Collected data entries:
Segment Open

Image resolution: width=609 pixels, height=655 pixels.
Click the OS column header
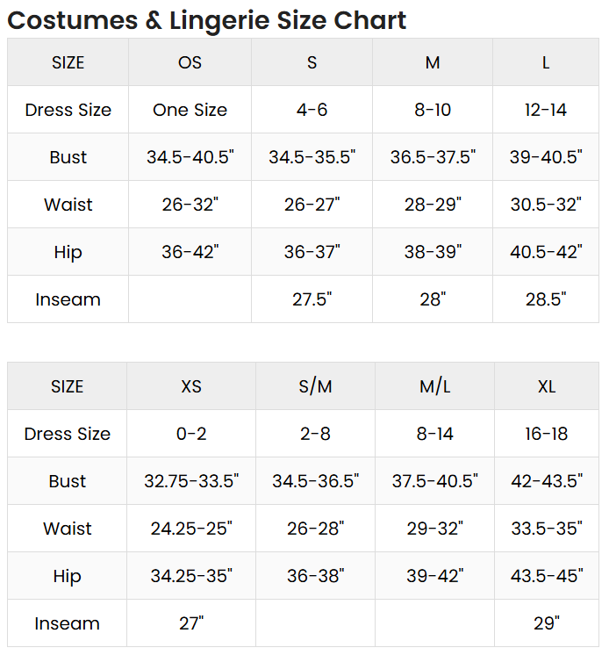(x=190, y=62)
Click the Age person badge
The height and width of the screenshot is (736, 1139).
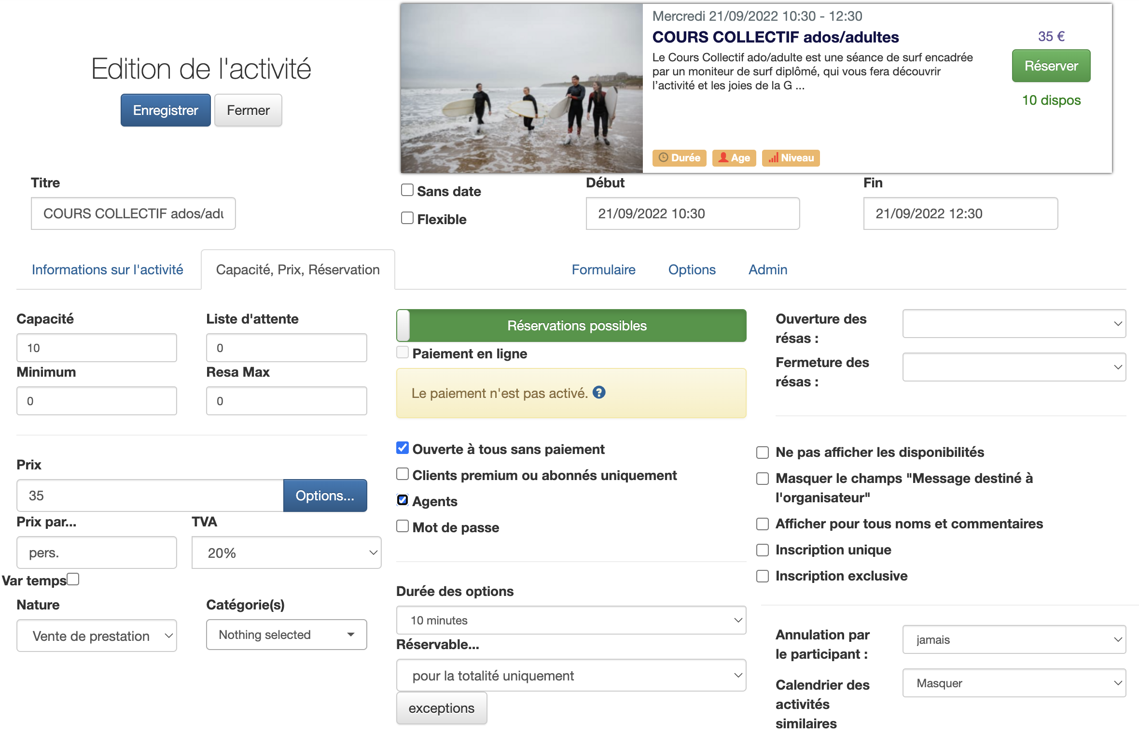[734, 158]
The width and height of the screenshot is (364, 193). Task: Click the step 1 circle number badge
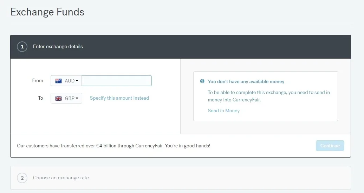point(22,47)
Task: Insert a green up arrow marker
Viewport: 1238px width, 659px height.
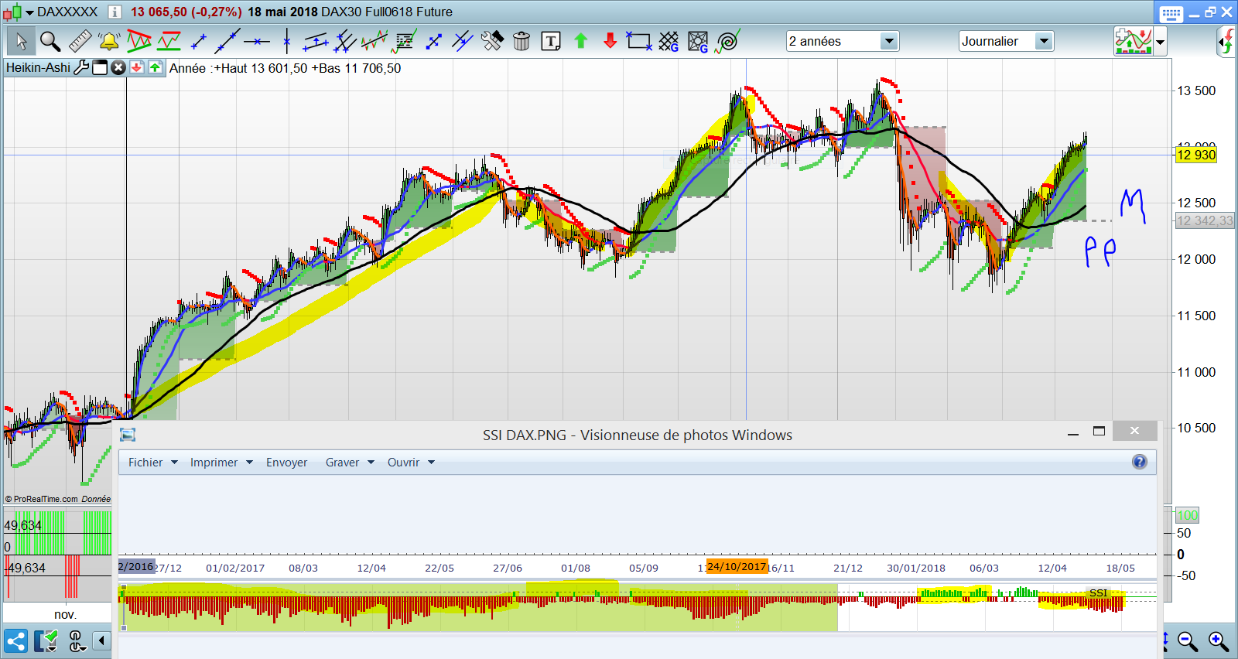Action: tap(580, 41)
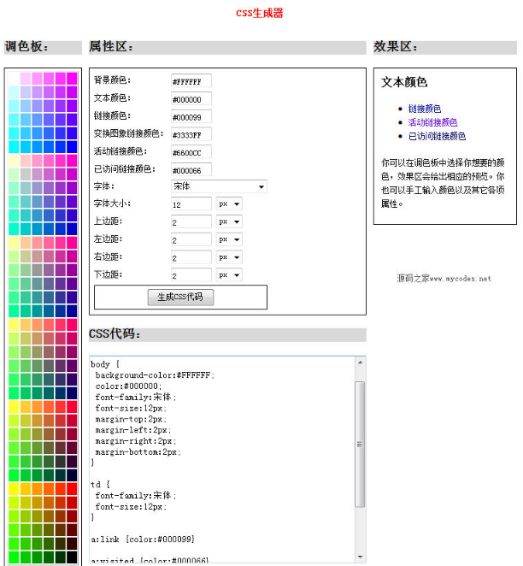Open the 字体大小 unit px dropdown
Image resolution: width=523 pixels, height=566 pixels.
[x=228, y=204]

Segment Closed

> _Problem description_
Copy the entries above exactly from the line with "The height and" down to their last line, both ends included. Do not copy any pictures.

> _Final answer_
The height and width of the screenshot is (736, 1139).
[734, 158]
The width and height of the screenshot is (364, 193). Task: Click the step 1 circle number badge
point(22,47)
Task: Insert a green up arrow marker
Viewport: 1238px width, 659px height.
Action: tap(580, 41)
Open the 字体大小 unit px dropdown
Image resolution: width=523 pixels, height=566 pixels.
[x=228, y=204]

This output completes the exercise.